** START RECORDS FOR THIS TASK **

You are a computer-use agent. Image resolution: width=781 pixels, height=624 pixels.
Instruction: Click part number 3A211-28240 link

** END RECORDS FOR THIS TASK **
** START RECORDS FOR THIS TASK **

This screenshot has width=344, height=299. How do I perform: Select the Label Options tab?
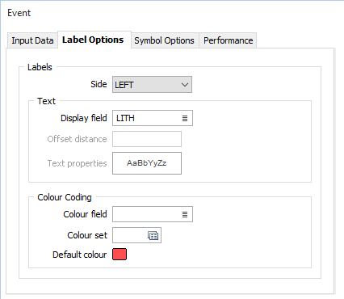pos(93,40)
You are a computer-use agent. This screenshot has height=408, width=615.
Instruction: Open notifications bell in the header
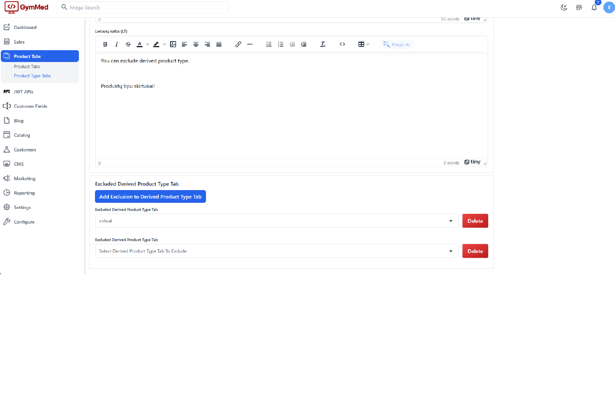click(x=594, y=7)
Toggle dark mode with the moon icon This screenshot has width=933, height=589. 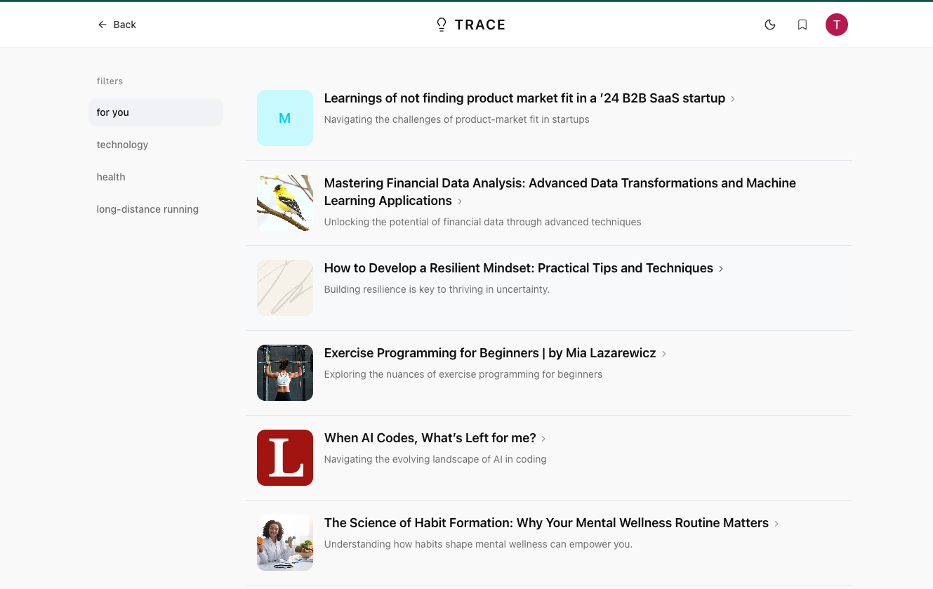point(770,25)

** END RECORDS FOR THIS TASK **
** START RECORDS FOR THIS TASK **

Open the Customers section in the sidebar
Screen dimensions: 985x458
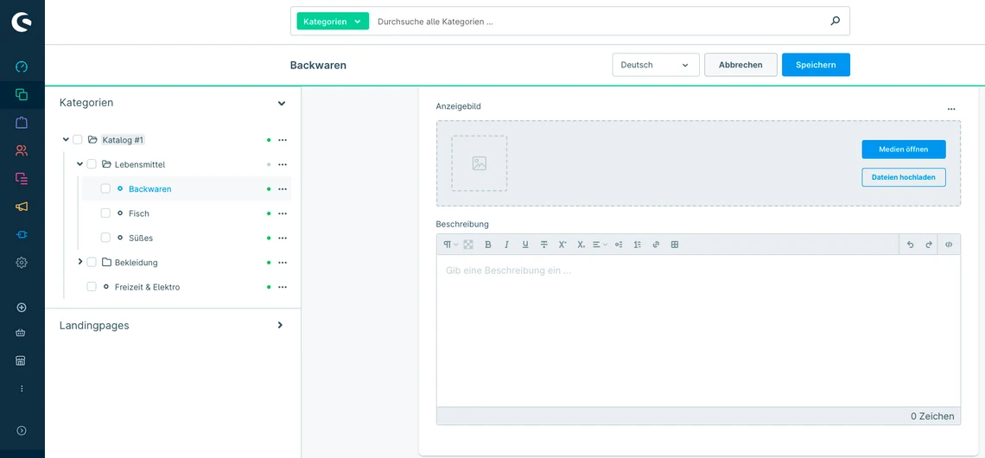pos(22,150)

** END RECORDS FOR THIS TASK **

» **WHAT IS EXPECTED**: Render the listing lines from the line with "You are a computer-use agent. Image" up to and including the line with "Instruction: Click part" as a Markdown table with the columns Row and Text, giving each line its row number and leaving out blank lines.

» **THE REPLY**:
| Row | Text |
|---|---|
| 1 | You are a computer-use agent. Image resolution: width=781 pixels, height=624 pixels. |
| 2 | Instruction: Click part number 3A211-28240 link |